Hollaback: Junk Science

By now you've probably seen the viral Hollaback video. Rob Bliss Creative hired an attractive female actress to walk around New York City for ten hours, secretly filming her. What was found was disturbing, if not sadly expected. In the short two minute video, the woman was harassed with catcalls and whistles a staggering hundred times and counting. 


It's unsettling, upsetting, and exposes just how inconsiderate men can be towards women, even in public. Basically, it's everything a viral video should be, right down to the soundtrack.

There's just one problem. The social experiment isn't just flawed, it technically isn't even an experiment.

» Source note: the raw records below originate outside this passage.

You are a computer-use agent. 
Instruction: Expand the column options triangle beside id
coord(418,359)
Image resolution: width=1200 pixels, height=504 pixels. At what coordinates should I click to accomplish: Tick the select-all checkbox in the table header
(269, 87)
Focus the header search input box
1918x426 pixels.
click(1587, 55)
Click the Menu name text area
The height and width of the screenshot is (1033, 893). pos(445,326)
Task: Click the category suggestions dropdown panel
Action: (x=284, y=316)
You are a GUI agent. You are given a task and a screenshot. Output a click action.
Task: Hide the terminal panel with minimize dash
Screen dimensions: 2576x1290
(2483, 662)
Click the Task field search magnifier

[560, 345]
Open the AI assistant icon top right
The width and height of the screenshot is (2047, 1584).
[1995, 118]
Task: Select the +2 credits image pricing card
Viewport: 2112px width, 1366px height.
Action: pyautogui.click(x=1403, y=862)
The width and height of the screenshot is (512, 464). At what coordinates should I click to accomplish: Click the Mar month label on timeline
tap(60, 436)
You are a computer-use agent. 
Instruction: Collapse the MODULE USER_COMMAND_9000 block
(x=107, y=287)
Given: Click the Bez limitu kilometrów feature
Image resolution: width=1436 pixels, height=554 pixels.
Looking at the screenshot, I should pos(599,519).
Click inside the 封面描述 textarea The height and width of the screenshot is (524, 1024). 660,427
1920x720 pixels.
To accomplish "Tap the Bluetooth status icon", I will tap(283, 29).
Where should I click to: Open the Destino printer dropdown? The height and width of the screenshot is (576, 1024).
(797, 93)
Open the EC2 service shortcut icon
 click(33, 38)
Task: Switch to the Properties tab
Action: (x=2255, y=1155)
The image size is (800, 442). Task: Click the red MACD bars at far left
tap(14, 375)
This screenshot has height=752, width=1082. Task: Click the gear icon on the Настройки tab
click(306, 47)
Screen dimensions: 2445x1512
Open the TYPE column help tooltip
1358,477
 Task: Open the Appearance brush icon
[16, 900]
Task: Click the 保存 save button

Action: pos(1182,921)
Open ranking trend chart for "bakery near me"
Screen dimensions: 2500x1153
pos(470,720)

I've resisted writing about the Hollaback video for two reasons. One, the science behind true experiments, social or otherwise, is dry. That's why viral videos masquerade behind junk science. No one wants to read about hypotheses and scientific methodology, and video bloggers can't take the time to scrap their experiments when confounding variables arise. 

You're yawning now, and that's why science doesn't sell.

But more importantly, I simply didn't want to criticize a video that has led to even more online harassment well beyond a ten hour walk around New York City. If being catcalled isn't inconsiderate enough, death threats are surely terrifying.

Unfortunately, with an internet full of fly-by-night "social studies," it's hard to criticize anything that attempts to expose harassment without sounding like harassment itself. Zeynep Tufekci of medium.com did a fine job of explaining the flaws in Rob Bliss's experiment without downplaying the harassment that exists. 

However good intentioned, these experiments are social irresponsible, painfully evident in the backlash the video and its' actress have received. Social experiments are important, and one on street harassment can have merit. But it's important, especially when dealing with sensitive issues and your subjects' safety, to be vigilant in how these experiments are performed. And to be prepared to prove that the science behind your experiment holds water.

But the sensitivity targeted by these experiments is the problem. Science and conscience don't mix. Experiments like Hollaback attempt to instill sympathy and outrage, but there is no place for passion in scientific experiments. Science is blind and sometimes exposes ugly truths about humanity, and not always where it's hypothesized. 

Perhaps more scientifically interesting than the 100+ catcalls is the underlying reason Rob Bliss chose to spend more than 50% of the experiment in predominantly African American neighborhoods. Rob Bliss went into his own experiment to prove a prejudice against women, only to expose his own prejudices.